WORK REQUEST =
Copy every line from the records below that carries the word "will".

"""

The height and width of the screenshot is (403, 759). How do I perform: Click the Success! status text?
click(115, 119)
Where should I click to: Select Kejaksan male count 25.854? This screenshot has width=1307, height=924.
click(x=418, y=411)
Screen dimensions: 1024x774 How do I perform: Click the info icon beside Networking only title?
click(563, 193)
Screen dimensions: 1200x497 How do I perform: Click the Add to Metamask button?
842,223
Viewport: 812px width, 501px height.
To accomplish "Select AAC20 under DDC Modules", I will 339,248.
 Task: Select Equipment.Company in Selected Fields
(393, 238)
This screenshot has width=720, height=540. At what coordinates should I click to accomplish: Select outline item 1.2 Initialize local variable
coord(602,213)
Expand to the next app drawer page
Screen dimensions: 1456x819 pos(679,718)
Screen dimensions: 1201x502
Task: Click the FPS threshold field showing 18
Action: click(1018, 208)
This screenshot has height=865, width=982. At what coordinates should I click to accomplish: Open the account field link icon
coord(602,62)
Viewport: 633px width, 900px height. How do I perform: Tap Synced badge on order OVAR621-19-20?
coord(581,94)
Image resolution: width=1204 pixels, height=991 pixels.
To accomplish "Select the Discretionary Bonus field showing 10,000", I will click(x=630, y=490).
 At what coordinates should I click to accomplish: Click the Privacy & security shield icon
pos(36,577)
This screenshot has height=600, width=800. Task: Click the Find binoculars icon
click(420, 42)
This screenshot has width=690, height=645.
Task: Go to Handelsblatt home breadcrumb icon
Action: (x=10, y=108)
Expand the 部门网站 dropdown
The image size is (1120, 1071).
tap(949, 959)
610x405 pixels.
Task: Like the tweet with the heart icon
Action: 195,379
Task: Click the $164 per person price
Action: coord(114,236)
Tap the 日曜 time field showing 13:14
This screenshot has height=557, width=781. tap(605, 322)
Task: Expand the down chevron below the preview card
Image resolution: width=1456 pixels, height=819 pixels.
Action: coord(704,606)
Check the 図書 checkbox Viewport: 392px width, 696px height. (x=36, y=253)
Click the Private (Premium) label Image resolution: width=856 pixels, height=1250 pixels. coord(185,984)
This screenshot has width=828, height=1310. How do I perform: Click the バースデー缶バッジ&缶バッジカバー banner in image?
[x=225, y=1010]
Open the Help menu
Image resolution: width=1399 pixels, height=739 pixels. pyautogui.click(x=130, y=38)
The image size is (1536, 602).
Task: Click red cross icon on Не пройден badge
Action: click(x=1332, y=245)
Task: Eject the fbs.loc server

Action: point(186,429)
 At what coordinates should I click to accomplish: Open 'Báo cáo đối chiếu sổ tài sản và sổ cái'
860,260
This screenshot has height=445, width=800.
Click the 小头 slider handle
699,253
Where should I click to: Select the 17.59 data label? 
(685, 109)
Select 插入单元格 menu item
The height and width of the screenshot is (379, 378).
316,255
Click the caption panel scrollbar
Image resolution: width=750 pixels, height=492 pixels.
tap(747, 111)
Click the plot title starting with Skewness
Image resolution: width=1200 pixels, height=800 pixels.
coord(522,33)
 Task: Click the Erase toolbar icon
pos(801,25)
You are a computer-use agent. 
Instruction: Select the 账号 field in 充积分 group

"""

EXERCISE OUTPUT =
To accomplish "Select AAC20 under DDC Modules", I will 339,248.
To accomplish "Select the Discretionary Bonus field showing 10,000", I will click(x=630, y=490).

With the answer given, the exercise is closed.